Why attorneys who do not write complex briefs are most at risk:
Lawyers who dislike writing briefs, who rarely handle appeals or complex motions, or who assume that their strong trial skills carry over into successful complex brief writing are especially vulnerable to over-reliance on AI, including by misunderstanding what courts actually need to decide appeals and complex trial motions such as under Rule 56 and Rule 12(b)(6). In contrast, by a human specialist does what AI cannot:
Issue selection discipline;
A correct and thorough standards-of-review-driven strategy;
Doctrinal precision and correct application of nuances and exceptions;
Credibility with the court by proper use of facts, law, tone, and restraint;
Sound human judgment on non-obvious decisions and tough strategic choices; and
A brief designed for how courts rule, not for how arguments sound or appeal to emotion and justice.
In appellate and complex motion practice, outcomes turn on nuanced and judgment-based decisions in relation to the constraints that govern judicial decision-making in any given appeal or dispositive motion. Those decisions are separate from the act of “writing a brief”; those decisions are difficult for attorneys who are not specialized brief writers; and those decisions are impossible for artificial intelligence to produce, at least as of 2026.

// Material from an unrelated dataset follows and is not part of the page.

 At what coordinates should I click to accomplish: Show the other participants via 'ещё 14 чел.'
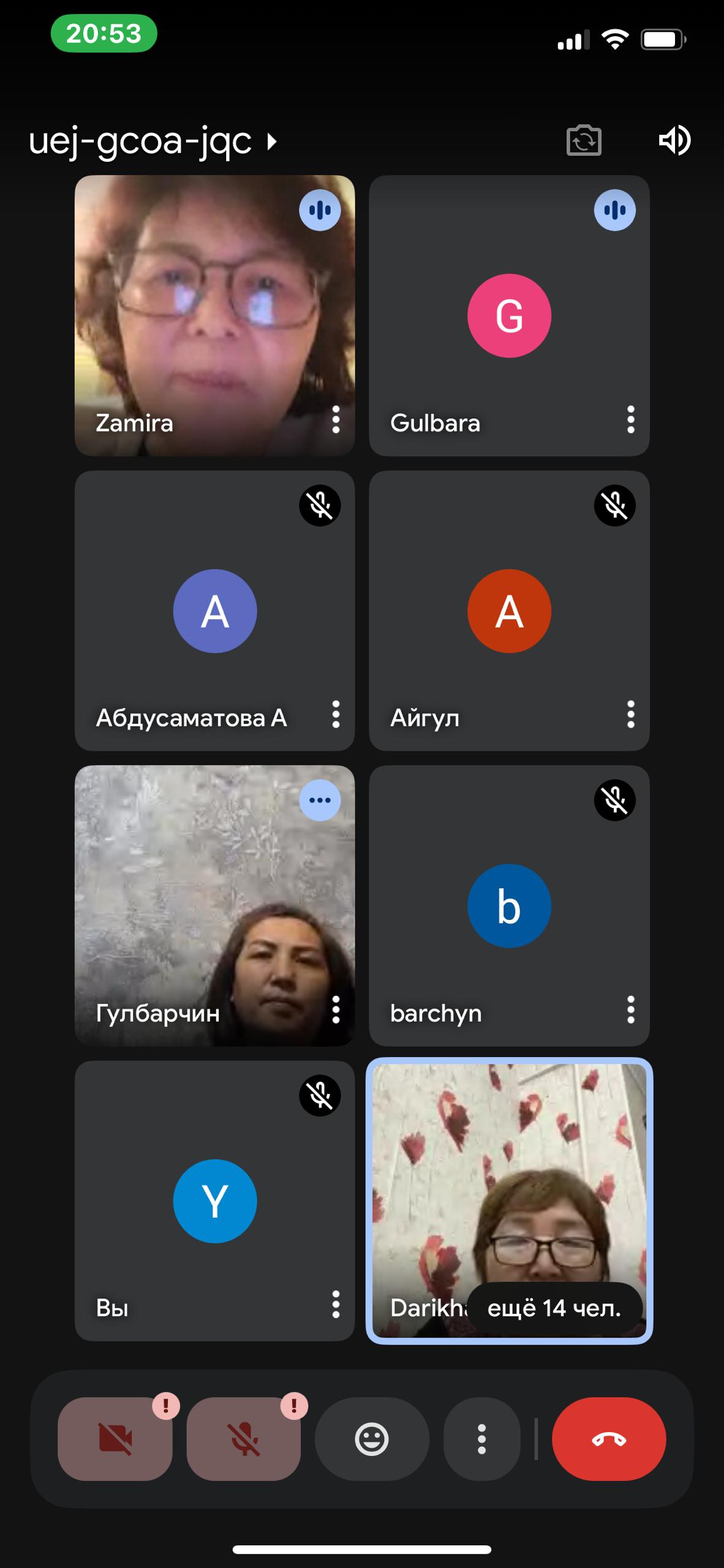(x=554, y=1308)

Finally, here are some of the AI models that purport to write legal briefs as of 2026:
ChatGPT: Can help organize arguments using the IRAC (Issue, Rule, Application, Conclusion) format and draft specific sections like statements of fact.
Claude: Known for a massive "context window," allowing you to upload hundreds of pages of trial transcripts or discovery documents and ask it to draft a brief based solely on those facts.
CoCounsel by Casetext: Performs verified legal research and can generate a first draft of a motion to dismiss, including the appropriate legal standards and relevant case law for your jurisdiction.
Lexis+ AI: Features a dedicated "Brief Analysis" tool that analyzes your draft and suggests research recommendations. Its assistant can iteratively refine full litigation motions and briefs.
Clearbrief: A specialized Microsoft Word add-in that focuses on fact-checking. It scans your brief and instantly shows the exact page of evidence that supports each sentence, flagging "hallucinations."
Vincent AI: Uses a "Workflow Engine" to guide you through building a brief. It converts natural language questions into answers with full citations from a database of over one billion documents.
Paxton AI: Purports to provide a "Legal Brief Writing Service" that ensures drafts are persuasive and compliant while automating the assembly of citations.
Harvey AI: Used primarily by elite firms, it populates approved legal templates with case-specific facts and arguments to produce first drafts of pleadings and briefs.
BriefCatch: While it doesn't "write" from scratch, it is the industry standard for editing briefs. It provides real-time suggestions to make writing more persuasive and concise.